Plasmodium vivax is the second most prevalent parasite species causing malaria in humans living in tropical and subtropical areas throughout the world. There have been few P. vivax proteomic studies to date and they have focused on using clinical isolates, given the technical difficulties concerning how to maintain an in vitro culture of this species. This study was thus focused on identifying the P. vivax VCG-1 strain proteome during its blood lifecycle through LC-MS/MS; this led to identifying 734 proteins, thus increasing the overall number reported for P. vivax to date. Some of them have previously been related to reticulocyte invasion, parasite virulence and growth and others are new molecules possibly playing a functional role during metabolic processes, as predicted by Database for Annotation, Visualization and Integrated Discovery (DAVID) functional analysis. This is the first large-scale proteomic analysis of a P. vivax strain adapted to a non-human primate model showing the parasite protein repertoire during the blood lifecycle. Database searches facilitated the in silico prediction of proteins proposed for evaluation in further experimental assays regarding their potential as pharmacologic targets or as component of a totally efficient vaccine against malaria caused by P. vivax.
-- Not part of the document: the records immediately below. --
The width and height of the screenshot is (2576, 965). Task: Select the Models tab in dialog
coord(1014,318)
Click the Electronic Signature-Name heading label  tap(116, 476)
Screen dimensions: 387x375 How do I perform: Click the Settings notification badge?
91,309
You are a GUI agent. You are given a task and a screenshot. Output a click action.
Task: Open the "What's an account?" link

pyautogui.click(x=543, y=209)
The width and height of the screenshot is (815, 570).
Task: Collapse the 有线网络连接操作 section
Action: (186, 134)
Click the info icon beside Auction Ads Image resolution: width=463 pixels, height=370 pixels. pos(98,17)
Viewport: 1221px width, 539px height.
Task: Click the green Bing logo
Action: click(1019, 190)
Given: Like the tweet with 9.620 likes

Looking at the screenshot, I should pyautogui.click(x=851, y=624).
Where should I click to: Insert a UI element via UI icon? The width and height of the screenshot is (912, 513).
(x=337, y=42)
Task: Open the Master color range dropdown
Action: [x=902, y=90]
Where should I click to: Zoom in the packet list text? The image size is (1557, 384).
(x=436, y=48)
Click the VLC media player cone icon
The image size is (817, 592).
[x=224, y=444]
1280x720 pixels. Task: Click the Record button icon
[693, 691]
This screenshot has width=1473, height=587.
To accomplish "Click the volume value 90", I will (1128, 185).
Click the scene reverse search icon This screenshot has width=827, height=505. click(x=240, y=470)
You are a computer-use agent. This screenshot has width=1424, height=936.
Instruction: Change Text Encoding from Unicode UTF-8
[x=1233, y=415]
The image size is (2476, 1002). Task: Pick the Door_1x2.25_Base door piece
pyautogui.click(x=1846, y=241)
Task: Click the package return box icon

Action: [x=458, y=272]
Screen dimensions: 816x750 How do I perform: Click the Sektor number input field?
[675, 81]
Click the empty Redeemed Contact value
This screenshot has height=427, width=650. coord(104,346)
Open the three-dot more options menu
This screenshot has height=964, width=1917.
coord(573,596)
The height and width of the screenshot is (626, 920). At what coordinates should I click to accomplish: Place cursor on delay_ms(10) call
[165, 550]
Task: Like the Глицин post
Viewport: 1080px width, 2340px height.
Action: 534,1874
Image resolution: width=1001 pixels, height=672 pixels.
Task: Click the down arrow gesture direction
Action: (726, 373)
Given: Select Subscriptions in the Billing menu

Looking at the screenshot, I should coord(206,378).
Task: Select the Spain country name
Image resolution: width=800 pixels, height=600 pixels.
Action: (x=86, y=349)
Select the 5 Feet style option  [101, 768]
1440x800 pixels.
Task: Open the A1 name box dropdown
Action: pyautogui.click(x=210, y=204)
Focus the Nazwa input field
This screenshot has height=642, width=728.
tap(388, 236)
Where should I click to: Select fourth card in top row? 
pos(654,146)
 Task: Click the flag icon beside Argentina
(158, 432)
BIOLOGICAL SIGNIFICANCE: P. vivax malaria continues being a public health problem around world. Although considerable progress has been made in understanding genome- and transcriptome-related P. vivax biology, there are few proteome studies, currently representing only 8.5% of the predicted in silico proteome reported in public databases. A high-throughput proteomic assay was used for discovering new P. vivax intra-reticulocyte asexual stage molecules taken from parasites maintained in vivo in a primate model. The methodology avoided the main problem related to standardising an in vitro culture system to obtain enough samples for protein identification and annotation. This study provides a source of potential information contributing towards a basic understanding of P. vivax biology related to parasite proteins which are of significant importance for the malaria research community.